- READING PASSAGE
To call the function myfunc, you definitely need to pass two arguments, otherwise it gives a syntax error.

Keyword arguments

Keyword arguments are related to the function calls. When you use keyword arguments in a function call, Python identifies the arguments by the parameter name.

myfunc(arg1=3, arg0=2)

arg0 + 2*arg1 = 2 + 2*3 = 8

8

Default arguments

A default argument is an argument that assumes a default value if a value is not provided in the function call for that argument.

def myfunc1(arg0, arg1=None):
    "Return the sum of the first argument with twice the second one."
    if arg1 is None:
        if type(arg0) == int:
            arg1 = 0
        else:
            arg1 = ""
    myfunc(arg0, arg1)

myfunc1("a", "n")

arg0 + 2*arg1 = a + 2*n = ann

myfunc1(1, 3)

arg0 + 2*arg1 = 1 + 2*3 = 7

Default arguments

Warning: the default arguments are created only once, at the function definition! They are stored in a tuple associated with the function object.

def do_not_use_mutable_object_for_default_arg(l=[]):
    l.append(1)
    print(l)

Exercice: what will be the result of 3 calls of this function? Use a namespaces-objects diagram!

Default arguments

Warning: the default arguments are created only once, at the function definition! They are stored in a tuple associated with the function object.

def do_not_use_mutable_object_for_default_arg(l=[]):
    l.append(1)
    print(l)

do_not_use_mutable_object_for_default_arg()
do_not_use_mutable_object_for_default_arg()
do_not_use_mutable_object_for_default_arg()

[1]
[1, 1]
[1, 1, 1]

def how_to_use_list_as_default_arg(l=None):
    if l is None:
        l = []
    l.append(1)
    print(l)

how_to_use_list_as_default_arg()
how_to_use_list_as_default_arg()
how_to_use_list_as_default_arg()
l1 = [1,2,3]
how_to_use_list_as_default_arg(l1)

- DATA PROVIDED
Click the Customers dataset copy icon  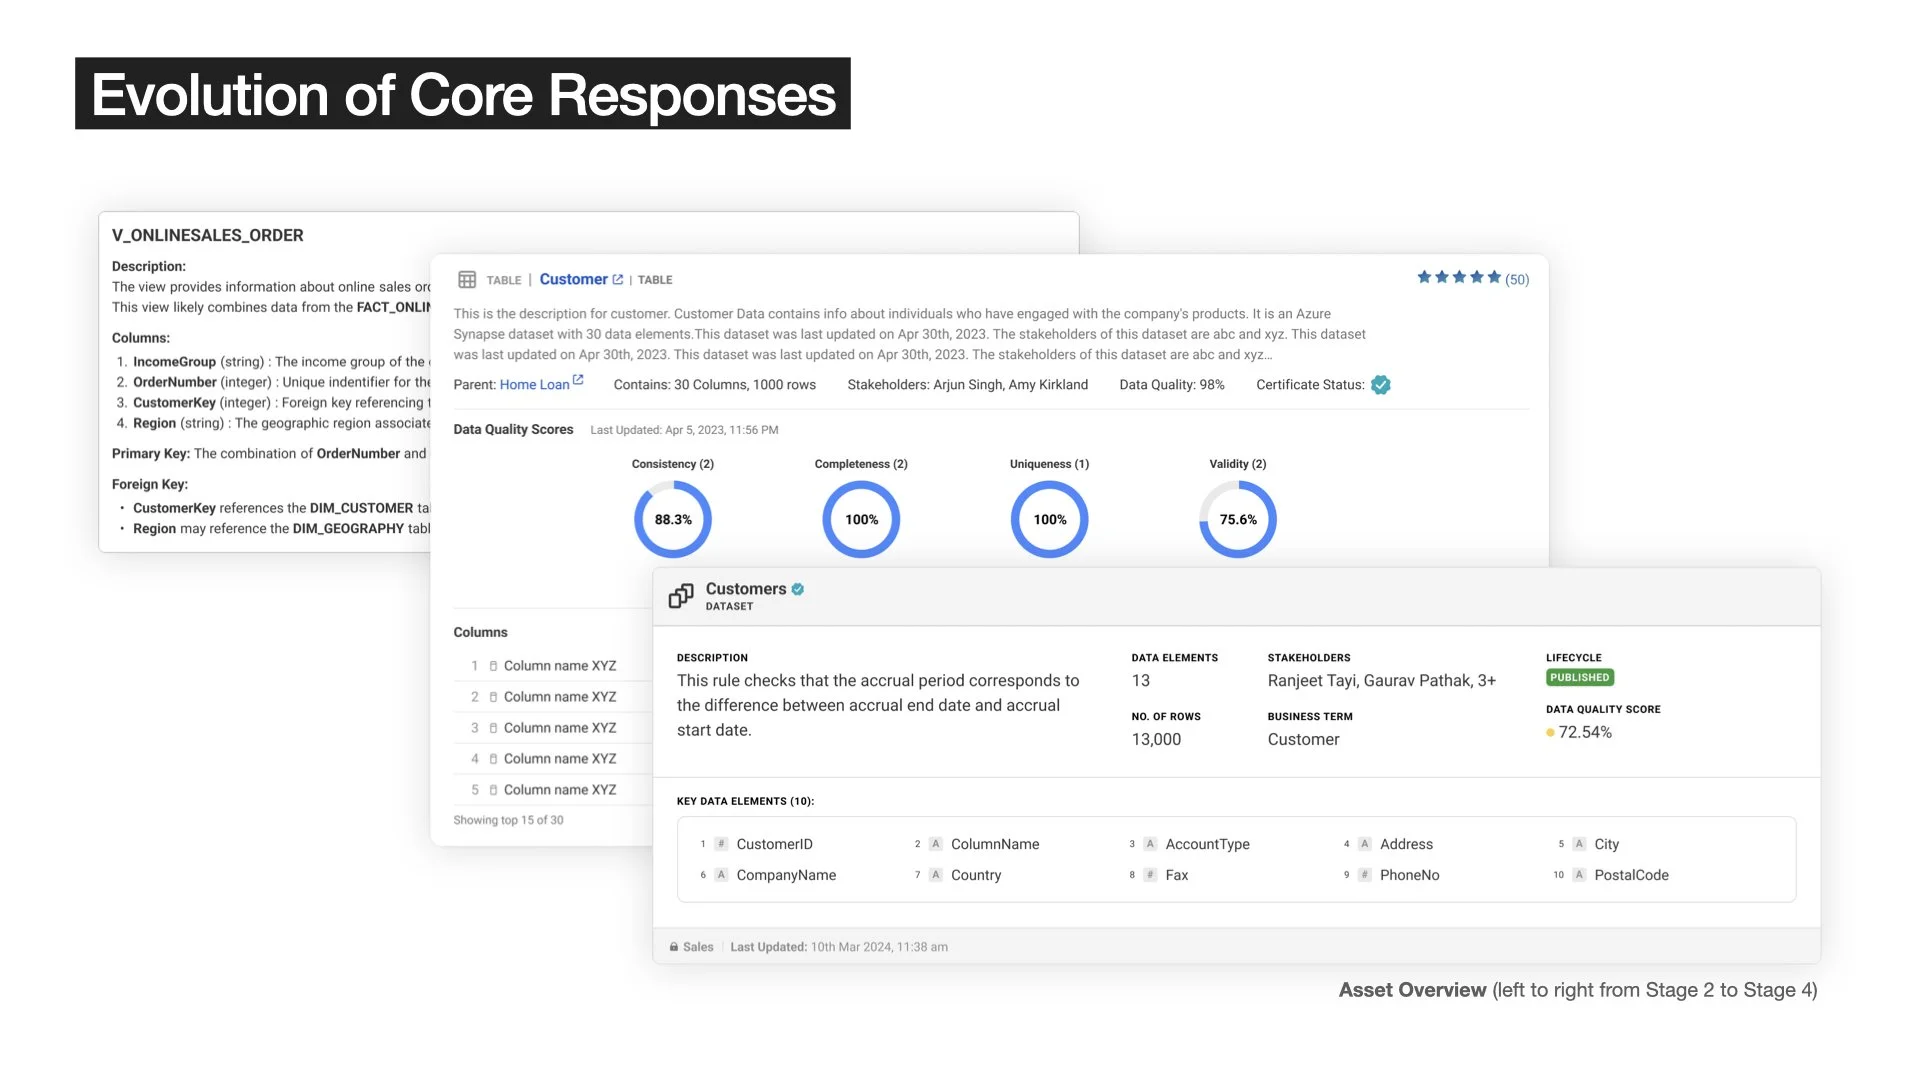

- WORK TO COMPLETE
[1] According to the Python function arguments text, when are default arguments created?
[2] In the Python function arguments text, write out the passage starting with "arg0 + 2*arg1 = 1" and going on through "a namespaces-objects diagram!".
[3] Pick up the Python function arguments text from its last line and carry it further.

- RESULTS OF THE TASKS
[1] Only once, at the function definition.

[2]
arg0 + 2*arg1 = 1 + 2*3 = 7

Default arguments

Warning: the default arguments are created only once, at the function definition! They are stored in a tuple associated with the function object.

def do_not_use_mutable_object_for_default_arg(l=[]):
    l.append(1)
    print(l)

Exercice: what will be the result of 3 calls of this function? Use a namespaces-objects diagram!

[3]
l1

[1]
[1]
[1]
[1, 2, 3, 1]

[1, 2, 3, 1]

Variable-length arguments

You may need to process a function for more arguments than you specified while defining the function. These arguments are called variable-length arguments and are not named in the function definition, unlike required and default arguments.

An asterisk (*) is placed before the variable name that holds the values of all nonkeyword variable arguments.

def sum_args(*args):
    """Return the sum of numbers."""
    totalsum = 0
    print('args =', args)
    for var in args:
        totalsum += var
    print('totalsum =', totalsum)
    return totalsum

sum_args()
sum_args(4)
sum_args(4, 3, 4, 7)

args = ()
totalsum = 0
args = (4,)
totalsum = 4
args = (4, 3, 4, 7)
totalsum = 18

18

Variable-length arguments

There is also a (very useful) syntax with two asterisks **, which works like this:

def func(a, b, *args, **kwargs):
    print(f'call:\n\ta = {a}\n\targs = {args}\n\tkwargs = {kwargs}')
    
func(1, 2, 3, toto=3, titi=3)
func('a', 'b', bob=3)

call:
	a = 1
	args = (3,)
	kwargs = {'toto': 3, 'titi': 3}
call:
	a = a
	args = ()
	kwargs = {'bob': 3}

Do it yourself

Write a function that takes as input a list l and a number a and that multiplies all the elements of the list by the number. If not set, number is defaulted to 2.

A possible solution:

def func(l, a=2):
    for i, val in enumerate(l):
        l[i] = a * val
        
l = list(range(3))
print(l)
func(l)
print(l)
func(l, 4)
print(l)
l = ['a', 'b']
func(l, 4)
print(l)

[0, 1, 2]
[0, 2, 4]
[0, 8, 16]
['aaaa', 'bbbb']

lambda keyword and anonymous functions

These functions are called anonymous because they are not declared by using the def keyword but with the lambda keyword so they have not name.

• Lambda forms can take any number of arguments but return just one value in the form of an expression. They cannot contain commands or multiple expressions.
• Lambda form is used in functional programming (but it is usually better to use list comprehension) and for callbacks in GUI.

f = lambda x, y: x + y
f(1, 2)

3

Example of the builtin function print

In [1]: print?
Docstring:
print(value, ..., sep=' ', end='\n', file=sys.stdout, flush=False)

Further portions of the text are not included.